■ What you need to do: State how many lines in the records hold the word "Locate", giving the number and no other text.

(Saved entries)
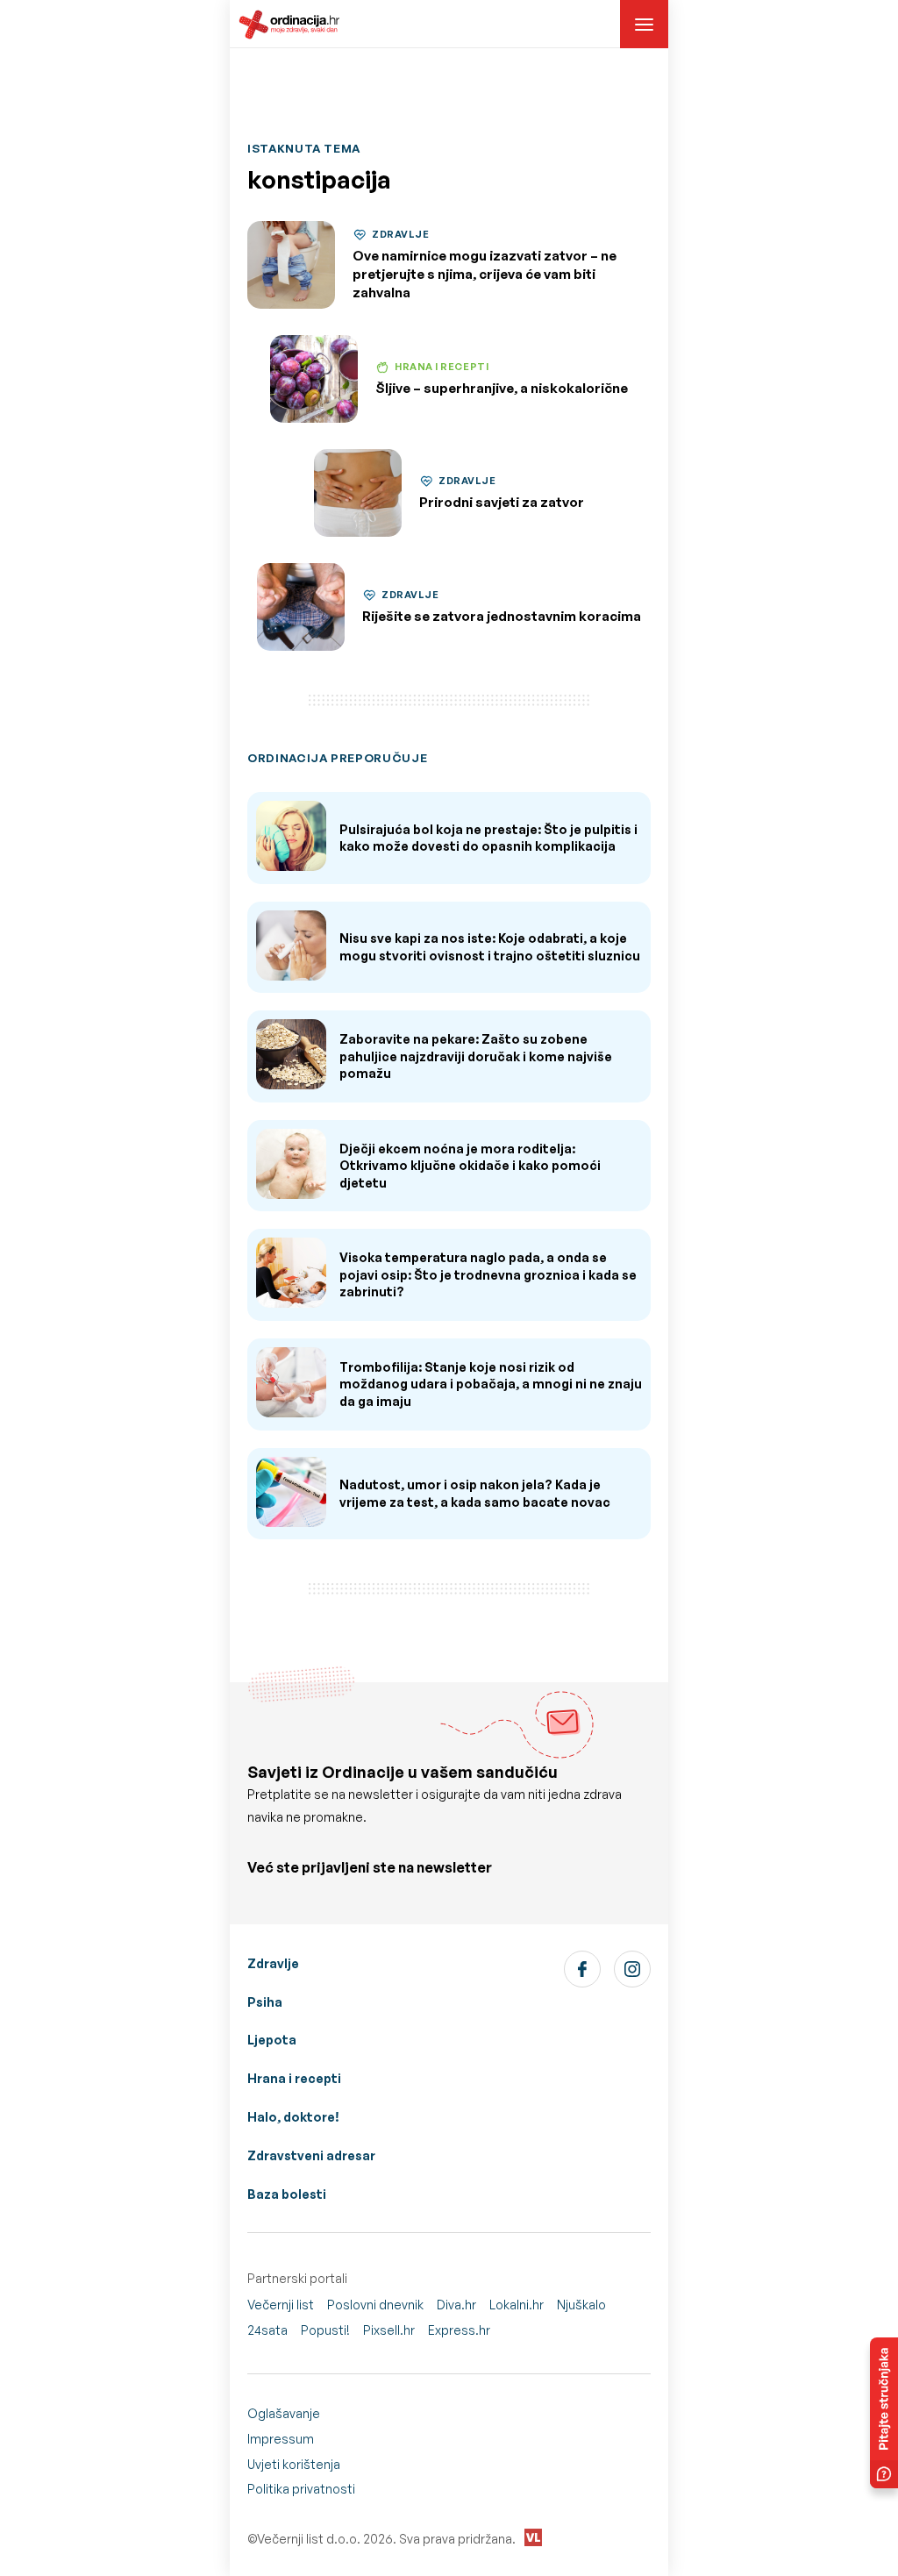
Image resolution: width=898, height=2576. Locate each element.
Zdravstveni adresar (311, 2155)
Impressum (280, 2438)
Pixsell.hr (389, 2330)
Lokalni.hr (516, 2304)
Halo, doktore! (293, 2116)
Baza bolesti (286, 2194)
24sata (267, 2330)
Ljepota (271, 2039)
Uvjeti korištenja (293, 2464)
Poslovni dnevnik (375, 2304)
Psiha (264, 2001)
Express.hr (459, 2330)
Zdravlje (273, 1963)
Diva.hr (456, 2304)
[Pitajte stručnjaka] (884, 2412)
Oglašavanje (283, 2413)
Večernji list (280, 2304)
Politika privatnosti (301, 2488)
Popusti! (325, 2330)
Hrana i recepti (294, 2078)
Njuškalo (581, 2304)
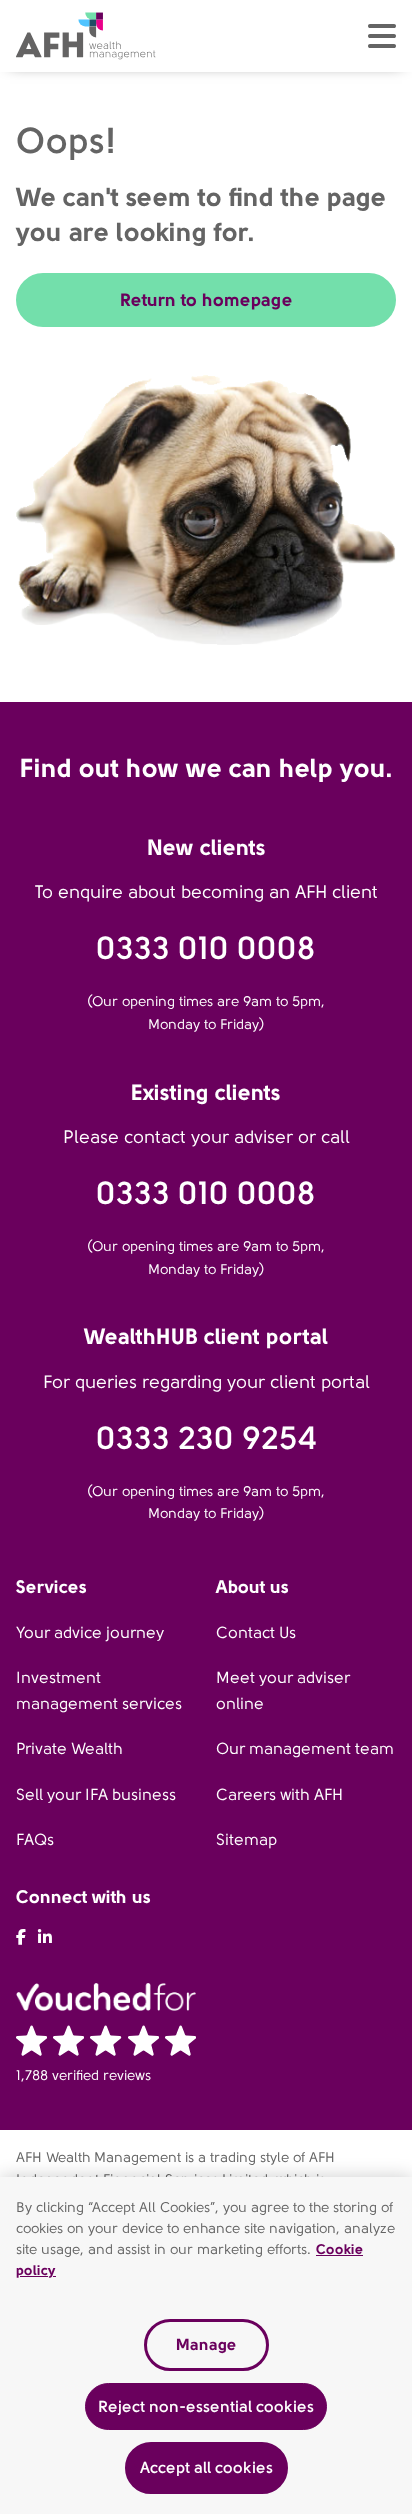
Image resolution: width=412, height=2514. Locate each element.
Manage (206, 2344)
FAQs (35, 1839)
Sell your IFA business (96, 1794)
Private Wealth (69, 1748)
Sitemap (246, 1839)
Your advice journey (90, 1632)
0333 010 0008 (206, 948)
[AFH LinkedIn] (45, 1937)
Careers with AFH (279, 1794)
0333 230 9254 (206, 1438)
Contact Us (256, 1632)
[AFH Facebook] (21, 1937)
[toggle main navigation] (382, 36)
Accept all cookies (206, 2467)
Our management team (305, 1748)
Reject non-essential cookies (206, 2406)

■ Final answer: 2